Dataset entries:
+++

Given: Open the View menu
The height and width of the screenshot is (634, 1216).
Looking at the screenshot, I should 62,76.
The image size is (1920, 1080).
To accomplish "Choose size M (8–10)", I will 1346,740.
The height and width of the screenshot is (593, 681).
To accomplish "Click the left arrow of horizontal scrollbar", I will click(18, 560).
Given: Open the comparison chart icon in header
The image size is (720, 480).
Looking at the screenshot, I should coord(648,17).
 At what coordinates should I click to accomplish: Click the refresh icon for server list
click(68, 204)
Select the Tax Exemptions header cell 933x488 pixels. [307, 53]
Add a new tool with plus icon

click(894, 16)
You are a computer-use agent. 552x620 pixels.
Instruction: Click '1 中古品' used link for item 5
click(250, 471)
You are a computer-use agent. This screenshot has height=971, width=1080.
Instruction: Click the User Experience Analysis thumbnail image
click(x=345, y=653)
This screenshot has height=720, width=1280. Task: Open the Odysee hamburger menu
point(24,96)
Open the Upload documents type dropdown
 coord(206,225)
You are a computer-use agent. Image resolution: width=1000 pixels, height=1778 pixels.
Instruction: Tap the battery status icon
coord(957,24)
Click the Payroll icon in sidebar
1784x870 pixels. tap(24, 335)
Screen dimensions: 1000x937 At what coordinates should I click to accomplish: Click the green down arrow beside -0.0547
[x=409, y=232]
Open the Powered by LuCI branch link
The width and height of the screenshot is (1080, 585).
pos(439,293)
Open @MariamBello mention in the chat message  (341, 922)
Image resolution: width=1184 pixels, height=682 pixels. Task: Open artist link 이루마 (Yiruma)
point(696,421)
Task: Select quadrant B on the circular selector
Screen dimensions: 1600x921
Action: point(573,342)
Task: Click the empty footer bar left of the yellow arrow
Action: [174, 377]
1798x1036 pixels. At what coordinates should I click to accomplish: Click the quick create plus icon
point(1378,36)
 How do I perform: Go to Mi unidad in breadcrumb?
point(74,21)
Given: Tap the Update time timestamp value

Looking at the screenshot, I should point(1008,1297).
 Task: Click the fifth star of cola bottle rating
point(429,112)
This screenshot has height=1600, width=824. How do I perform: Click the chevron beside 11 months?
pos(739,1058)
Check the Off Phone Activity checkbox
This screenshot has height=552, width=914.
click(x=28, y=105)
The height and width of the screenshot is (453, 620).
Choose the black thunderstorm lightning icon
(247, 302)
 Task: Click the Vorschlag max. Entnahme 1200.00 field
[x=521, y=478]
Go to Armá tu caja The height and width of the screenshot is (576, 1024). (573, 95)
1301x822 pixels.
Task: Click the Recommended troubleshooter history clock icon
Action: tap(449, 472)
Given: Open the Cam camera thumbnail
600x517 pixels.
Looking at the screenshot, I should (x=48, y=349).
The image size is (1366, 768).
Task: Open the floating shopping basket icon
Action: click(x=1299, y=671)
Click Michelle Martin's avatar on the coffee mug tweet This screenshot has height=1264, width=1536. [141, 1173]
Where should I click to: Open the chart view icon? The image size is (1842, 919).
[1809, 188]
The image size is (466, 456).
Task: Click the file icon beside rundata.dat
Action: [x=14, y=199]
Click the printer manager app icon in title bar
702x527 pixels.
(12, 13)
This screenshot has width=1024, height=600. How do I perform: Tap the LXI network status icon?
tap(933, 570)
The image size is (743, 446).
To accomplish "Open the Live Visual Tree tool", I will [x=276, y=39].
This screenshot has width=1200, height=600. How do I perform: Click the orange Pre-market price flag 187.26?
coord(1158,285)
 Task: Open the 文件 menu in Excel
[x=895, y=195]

+++

| Work item |
Of the entries above, repeat exactly the lines from the line with "Instruction: Tap the battery status icon" through the line with "Click the printer", both of them included.

| Result of the task |
Instruction: Tap the battery status icon
coord(957,24)
Click the Payroll icon in sidebar
1784x870 pixels. tap(24, 335)
Screen dimensions: 1000x937 At what coordinates should I click to accomplish: Click the green down arrow beside -0.0547
[x=409, y=232]
Open the Powered by LuCI branch link
The width and height of the screenshot is (1080, 585).
pos(439,293)
Open @MariamBello mention in the chat message  (341, 922)
Image resolution: width=1184 pixels, height=682 pixels. Task: Open artist link 이루마 (Yiruma)
point(696,421)
Task: Select quadrant B on the circular selector
Screen dimensions: 1600x921
Action: point(573,342)
Task: Click the empty footer bar left of the yellow arrow
Action: [174, 377]
1798x1036 pixels. At what coordinates should I click to accomplish: Click the quick create plus icon
point(1378,36)
 How do I perform: Go to Mi unidad in breadcrumb?
point(74,21)
Given: Tap the Update time timestamp value

Looking at the screenshot, I should point(1008,1297).
 Task: Click the fifth star of cola bottle rating
point(429,112)
This screenshot has height=1600, width=824. How do I perform: Click the chevron beside 11 months?
pos(739,1058)
Check the Off Phone Activity checkbox
This screenshot has height=552, width=914.
click(x=28, y=105)
The height and width of the screenshot is (453, 620).
Choose the black thunderstorm lightning icon
(247, 302)
 Task: Click the Vorschlag max. Entnahme 1200.00 field
[x=521, y=478]
Go to Armá tu caja The height and width of the screenshot is (576, 1024). (573, 95)
1301x822 pixels.
Task: Click the Recommended troubleshooter history clock icon
Action: tap(449, 472)
Given: Open the Cam camera thumbnail
600x517 pixels.
Looking at the screenshot, I should (x=48, y=349).
The image size is (1366, 768).
Task: Open the floating shopping basket icon
Action: click(x=1299, y=671)
Click Michelle Martin's avatar on the coffee mug tweet This screenshot has height=1264, width=1536. [141, 1173]
Where should I click to: Open the chart view icon? The image size is (1842, 919).
[1809, 188]
The image size is (466, 456).
Task: Click the file icon beside rundata.dat
Action: [x=14, y=199]
Click the printer manager app icon in title bar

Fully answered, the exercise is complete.